Вдруг все слилось в единую жизнь, и не надо искать ее смысл: вот она, вся в тебе и вокруг.

14 февраля 1991 г.

Утром прошел главной здешней улицей; все снежно дышало, легкий скрип льда, небо тихое, зимне-утреннее. Посредине пустынной улицы (кроме меня, кто-то один шел) вдруг поднялись два дымка плавно и прямо вверх, пахнуло миром и человечьим жильем так сильно, как лишь во время войны, когда все входило в тебя, словно первое или последнее.

А днем – все в солнце: запахло весной. Все верхнее небо – в розовых ярких полосах, очень ровных и длинных; ниже небо – в палевых, а у земли – нежная легкая лиловость и ясность.

Каждый день что-нибудь об убийствах – официальным оружьем и молотком, ножом, кистенем, веревкой. Воруют и грабят армии, воруют и грабят одиночки.
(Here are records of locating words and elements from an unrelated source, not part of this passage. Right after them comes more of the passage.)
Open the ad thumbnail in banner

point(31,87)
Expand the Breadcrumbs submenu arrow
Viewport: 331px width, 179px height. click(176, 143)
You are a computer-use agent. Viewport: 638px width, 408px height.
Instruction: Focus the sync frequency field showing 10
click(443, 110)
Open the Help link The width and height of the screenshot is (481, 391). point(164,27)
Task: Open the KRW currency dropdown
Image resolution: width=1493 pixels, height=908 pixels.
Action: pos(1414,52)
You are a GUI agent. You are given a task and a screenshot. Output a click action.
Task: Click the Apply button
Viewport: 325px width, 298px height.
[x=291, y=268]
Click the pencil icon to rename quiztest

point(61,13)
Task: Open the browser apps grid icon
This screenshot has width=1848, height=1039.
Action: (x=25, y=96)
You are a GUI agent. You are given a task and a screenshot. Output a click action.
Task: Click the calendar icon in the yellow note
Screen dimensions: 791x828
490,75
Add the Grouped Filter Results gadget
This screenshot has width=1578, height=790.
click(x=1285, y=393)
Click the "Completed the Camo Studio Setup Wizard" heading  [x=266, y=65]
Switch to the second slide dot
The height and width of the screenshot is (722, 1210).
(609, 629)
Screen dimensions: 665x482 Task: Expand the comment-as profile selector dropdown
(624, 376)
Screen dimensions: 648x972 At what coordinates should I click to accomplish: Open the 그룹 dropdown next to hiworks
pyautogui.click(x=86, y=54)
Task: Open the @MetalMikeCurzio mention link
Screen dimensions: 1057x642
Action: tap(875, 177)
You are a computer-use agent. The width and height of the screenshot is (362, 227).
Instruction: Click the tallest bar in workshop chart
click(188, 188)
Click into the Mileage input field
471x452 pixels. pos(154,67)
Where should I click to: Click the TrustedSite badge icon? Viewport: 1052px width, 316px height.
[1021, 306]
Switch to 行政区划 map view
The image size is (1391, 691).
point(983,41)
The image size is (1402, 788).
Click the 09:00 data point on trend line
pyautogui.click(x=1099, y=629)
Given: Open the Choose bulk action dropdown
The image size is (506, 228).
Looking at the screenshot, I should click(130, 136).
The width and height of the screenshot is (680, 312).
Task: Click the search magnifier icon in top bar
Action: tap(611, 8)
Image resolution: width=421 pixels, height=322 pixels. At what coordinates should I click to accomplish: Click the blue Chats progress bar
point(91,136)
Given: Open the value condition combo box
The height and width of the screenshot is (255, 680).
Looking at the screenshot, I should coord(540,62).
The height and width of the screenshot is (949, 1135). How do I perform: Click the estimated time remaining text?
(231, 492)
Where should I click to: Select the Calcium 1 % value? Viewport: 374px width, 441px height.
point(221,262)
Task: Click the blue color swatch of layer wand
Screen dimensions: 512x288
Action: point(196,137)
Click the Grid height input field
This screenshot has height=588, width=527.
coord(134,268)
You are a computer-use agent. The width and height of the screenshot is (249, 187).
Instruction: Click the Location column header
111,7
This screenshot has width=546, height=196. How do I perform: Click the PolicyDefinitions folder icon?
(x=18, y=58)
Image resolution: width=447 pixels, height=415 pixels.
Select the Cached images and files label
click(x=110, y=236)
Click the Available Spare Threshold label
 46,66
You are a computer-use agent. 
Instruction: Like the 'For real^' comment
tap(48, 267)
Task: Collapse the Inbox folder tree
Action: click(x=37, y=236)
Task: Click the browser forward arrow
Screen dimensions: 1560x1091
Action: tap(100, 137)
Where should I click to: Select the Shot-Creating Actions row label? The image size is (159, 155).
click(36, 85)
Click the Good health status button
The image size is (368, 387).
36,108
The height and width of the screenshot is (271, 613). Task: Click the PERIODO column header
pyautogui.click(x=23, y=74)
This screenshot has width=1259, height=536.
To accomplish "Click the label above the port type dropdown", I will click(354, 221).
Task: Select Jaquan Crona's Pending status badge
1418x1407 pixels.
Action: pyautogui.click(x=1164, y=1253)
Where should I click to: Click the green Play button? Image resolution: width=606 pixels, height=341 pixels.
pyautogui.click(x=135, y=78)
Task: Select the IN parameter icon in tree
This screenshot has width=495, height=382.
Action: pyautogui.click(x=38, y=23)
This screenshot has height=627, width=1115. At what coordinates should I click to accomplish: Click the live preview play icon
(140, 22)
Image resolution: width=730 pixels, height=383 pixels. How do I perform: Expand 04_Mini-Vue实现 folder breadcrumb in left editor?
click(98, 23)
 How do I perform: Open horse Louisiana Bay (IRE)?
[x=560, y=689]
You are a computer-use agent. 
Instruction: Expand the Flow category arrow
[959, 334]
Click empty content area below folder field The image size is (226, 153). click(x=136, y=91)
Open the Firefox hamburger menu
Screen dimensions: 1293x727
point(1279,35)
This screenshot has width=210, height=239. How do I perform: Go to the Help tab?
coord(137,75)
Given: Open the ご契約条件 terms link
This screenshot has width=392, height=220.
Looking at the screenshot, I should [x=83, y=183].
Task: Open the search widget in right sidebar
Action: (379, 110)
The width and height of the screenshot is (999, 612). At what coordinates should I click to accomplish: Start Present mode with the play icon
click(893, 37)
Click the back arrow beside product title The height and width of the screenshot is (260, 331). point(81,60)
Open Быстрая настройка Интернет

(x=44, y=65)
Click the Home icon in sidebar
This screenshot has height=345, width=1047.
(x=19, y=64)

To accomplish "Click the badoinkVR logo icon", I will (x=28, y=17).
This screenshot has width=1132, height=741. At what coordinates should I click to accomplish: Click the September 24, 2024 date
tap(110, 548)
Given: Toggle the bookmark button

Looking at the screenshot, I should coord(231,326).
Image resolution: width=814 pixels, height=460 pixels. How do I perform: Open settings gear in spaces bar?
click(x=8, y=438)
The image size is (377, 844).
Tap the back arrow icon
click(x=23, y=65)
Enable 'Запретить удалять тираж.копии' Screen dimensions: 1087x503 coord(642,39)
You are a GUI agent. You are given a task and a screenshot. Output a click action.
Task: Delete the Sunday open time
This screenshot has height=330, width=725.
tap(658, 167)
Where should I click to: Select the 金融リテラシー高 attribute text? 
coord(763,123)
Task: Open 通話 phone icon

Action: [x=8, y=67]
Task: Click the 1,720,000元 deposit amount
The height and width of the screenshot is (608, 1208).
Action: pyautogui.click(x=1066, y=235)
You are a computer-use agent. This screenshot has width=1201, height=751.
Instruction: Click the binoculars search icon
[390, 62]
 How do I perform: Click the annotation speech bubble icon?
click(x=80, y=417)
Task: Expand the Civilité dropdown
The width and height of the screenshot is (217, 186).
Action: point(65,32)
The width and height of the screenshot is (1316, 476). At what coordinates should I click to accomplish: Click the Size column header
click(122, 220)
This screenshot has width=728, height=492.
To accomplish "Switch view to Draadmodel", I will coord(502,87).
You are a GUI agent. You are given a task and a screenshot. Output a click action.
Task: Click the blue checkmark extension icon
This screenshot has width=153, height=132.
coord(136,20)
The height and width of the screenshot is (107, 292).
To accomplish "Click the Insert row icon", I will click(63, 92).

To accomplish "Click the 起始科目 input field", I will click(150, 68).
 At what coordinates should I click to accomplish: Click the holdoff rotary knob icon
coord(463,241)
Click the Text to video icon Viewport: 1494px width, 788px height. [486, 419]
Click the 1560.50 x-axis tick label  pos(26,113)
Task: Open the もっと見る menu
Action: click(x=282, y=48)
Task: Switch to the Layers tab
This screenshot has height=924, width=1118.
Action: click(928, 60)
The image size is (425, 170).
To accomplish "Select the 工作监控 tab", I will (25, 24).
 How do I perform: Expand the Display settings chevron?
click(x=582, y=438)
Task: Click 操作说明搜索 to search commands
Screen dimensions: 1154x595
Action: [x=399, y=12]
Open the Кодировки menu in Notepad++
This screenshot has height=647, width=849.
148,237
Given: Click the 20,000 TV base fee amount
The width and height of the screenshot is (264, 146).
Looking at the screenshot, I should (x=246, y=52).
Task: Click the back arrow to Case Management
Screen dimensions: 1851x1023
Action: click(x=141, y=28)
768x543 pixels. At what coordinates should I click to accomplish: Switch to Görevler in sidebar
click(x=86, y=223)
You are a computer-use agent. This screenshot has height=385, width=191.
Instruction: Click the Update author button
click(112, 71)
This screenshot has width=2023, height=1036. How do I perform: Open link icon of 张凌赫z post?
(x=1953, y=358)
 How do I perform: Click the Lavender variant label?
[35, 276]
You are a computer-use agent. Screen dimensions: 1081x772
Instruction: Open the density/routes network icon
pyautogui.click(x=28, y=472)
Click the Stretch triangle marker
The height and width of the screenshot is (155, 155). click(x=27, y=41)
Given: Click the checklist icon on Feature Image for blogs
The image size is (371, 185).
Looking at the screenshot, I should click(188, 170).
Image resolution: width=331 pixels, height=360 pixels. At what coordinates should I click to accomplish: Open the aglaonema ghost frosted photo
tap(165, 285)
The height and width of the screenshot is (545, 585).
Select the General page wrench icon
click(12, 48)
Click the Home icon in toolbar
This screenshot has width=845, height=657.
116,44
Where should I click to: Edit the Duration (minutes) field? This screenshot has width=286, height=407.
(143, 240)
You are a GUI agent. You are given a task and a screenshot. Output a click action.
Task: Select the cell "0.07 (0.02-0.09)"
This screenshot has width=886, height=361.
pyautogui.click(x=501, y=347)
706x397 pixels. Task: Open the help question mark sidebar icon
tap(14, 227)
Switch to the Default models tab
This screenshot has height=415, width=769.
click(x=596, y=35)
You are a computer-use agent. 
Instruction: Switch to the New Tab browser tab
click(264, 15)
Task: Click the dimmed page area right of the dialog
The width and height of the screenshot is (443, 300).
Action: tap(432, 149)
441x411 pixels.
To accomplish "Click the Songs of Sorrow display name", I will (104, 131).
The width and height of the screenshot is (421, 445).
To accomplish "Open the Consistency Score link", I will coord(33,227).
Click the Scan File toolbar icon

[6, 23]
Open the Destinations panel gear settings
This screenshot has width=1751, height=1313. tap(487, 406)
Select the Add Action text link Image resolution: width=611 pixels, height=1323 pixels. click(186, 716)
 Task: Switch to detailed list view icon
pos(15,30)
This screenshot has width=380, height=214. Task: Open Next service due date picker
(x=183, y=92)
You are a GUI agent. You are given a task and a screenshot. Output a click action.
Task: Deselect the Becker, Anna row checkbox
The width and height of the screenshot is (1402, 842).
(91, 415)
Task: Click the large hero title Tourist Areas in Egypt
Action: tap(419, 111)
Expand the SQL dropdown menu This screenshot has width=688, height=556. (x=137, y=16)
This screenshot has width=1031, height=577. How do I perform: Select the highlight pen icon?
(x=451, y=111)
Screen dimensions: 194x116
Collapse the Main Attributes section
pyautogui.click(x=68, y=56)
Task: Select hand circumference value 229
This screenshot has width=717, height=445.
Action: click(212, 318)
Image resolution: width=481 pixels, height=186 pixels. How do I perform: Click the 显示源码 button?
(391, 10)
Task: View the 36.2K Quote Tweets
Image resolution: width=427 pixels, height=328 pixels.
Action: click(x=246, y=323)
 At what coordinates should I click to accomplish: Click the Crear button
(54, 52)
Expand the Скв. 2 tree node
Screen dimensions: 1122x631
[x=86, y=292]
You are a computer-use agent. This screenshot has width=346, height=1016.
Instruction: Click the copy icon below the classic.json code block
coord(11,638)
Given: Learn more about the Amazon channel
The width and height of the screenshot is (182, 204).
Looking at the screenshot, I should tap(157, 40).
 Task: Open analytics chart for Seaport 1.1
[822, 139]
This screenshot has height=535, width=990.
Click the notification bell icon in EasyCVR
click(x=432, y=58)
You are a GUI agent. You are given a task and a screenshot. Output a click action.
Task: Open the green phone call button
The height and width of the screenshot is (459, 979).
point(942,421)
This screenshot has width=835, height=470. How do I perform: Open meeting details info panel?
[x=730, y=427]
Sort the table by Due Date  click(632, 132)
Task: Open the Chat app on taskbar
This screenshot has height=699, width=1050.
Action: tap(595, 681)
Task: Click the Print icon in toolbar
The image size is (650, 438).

Смотрю в окно на гребни белых валов, налетающих на берег, на черную воду, на чаек с поджатыми красными лапками. Все это такое истинное в проявлениях своей привычной жизни. Невольно думаешь: а что если это – то есть вечная природа – тоже уже изменяется в существе своем и завтра предстанет перед нами в своей тупиковой завершенности, или, еще хуже – в беспомощной смазанности своих черт, и полетит какая-нибудь треугольная безумная чайка, как некий поэт представил себе однажды треугольную грушу. Не дай Бог.